Yeah, so, a girl has got me fucked up. Why fucking me. Why can't I just shut them off, they're just in my way. Work and play are all great as long as they don't mix. What happens when play becomes work...that's when that .45 hits me right in my left temple. Much easier to deal with than trying to sort other people's lives out.

Can't people just shut up nd listen to me rather than blab about their own problems. I don't give two shits about what they want, need or care about. Not interested, not one iota. Drivel is all that it is, like johnny depp delivering that insipid dialogue in charlie and the chocolate factory. How can any one man be so uninterested in his own profession.

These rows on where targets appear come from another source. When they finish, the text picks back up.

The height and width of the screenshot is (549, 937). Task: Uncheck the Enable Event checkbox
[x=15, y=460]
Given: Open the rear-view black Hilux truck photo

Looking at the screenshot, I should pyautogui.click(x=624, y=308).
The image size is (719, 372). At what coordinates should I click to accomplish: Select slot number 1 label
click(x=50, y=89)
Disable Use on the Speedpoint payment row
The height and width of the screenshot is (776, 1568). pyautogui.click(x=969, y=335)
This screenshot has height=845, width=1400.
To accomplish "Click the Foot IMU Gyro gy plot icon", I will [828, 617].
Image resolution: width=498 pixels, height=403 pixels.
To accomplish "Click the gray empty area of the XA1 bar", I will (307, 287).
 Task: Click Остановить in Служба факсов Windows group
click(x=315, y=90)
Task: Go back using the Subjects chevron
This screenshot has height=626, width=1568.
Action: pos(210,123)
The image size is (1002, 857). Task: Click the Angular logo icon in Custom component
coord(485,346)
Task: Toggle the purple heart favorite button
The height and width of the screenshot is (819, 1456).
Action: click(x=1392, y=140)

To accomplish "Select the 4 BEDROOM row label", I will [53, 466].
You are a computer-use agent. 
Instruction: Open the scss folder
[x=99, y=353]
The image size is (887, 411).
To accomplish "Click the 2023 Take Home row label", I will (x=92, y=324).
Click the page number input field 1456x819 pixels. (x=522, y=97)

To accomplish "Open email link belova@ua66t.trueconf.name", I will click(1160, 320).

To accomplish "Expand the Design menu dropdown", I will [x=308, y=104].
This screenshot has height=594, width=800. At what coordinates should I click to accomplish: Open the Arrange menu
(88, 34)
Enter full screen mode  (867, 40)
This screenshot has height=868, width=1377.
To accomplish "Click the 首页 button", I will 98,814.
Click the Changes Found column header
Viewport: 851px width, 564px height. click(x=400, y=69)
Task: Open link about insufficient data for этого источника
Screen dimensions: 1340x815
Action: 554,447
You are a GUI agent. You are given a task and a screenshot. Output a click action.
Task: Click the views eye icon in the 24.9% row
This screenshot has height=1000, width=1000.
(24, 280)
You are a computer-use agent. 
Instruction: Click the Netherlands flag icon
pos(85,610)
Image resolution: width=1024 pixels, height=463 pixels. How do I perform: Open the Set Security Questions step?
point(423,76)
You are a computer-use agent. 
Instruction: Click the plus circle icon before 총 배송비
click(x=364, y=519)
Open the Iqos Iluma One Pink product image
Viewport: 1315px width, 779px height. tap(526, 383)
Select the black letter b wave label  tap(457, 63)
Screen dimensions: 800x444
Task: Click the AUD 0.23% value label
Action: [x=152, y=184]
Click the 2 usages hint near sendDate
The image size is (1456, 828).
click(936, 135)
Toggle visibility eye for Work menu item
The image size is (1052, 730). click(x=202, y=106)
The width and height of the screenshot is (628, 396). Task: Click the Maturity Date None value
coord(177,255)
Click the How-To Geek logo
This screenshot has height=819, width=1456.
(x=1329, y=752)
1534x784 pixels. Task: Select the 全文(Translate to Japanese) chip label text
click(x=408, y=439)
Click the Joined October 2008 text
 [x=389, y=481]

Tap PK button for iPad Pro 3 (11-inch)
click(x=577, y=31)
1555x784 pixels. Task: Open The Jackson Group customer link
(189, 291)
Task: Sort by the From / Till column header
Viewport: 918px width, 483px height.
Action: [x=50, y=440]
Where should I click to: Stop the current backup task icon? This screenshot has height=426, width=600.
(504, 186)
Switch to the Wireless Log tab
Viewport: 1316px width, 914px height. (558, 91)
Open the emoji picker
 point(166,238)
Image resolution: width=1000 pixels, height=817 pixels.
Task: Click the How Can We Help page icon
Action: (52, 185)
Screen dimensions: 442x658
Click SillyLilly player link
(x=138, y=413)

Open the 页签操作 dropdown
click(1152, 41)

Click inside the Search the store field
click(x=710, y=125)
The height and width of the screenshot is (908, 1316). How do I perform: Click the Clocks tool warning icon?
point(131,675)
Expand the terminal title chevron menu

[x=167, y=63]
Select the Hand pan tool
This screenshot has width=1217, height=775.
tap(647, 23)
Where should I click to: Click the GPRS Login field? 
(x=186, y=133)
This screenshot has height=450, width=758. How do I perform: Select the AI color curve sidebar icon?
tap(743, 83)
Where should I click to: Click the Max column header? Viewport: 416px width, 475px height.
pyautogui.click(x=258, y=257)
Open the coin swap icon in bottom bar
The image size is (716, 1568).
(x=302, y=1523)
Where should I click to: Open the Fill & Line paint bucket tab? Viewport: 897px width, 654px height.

Tell me, just this last time; Why don't the bullets have my name on them?

Currently Listening: Raw Power


Friday, May 19, 2006

So, no one makes a dirty pirate hooker shirt. Sure they make smelly pirate hooker ones, but that's not what I need. And now I am sad...but I will survive. I'm not so sure other people will, but I'm like a cockroach. I will survive nuclear warfare! And sub-artic temps. All because of my very flammable underarmour.

I need to be able to post pictures...so you guys can see the glory of my job...yea right!

So, i got distracted and lost my post

One for all, all for one
we are strong, we are one
NEMESIS

DSC00639

I found out how!!! This is the sunrise off the coast of Kuwait

DSC00516

Suez defense monument, the first time we went through the ditch.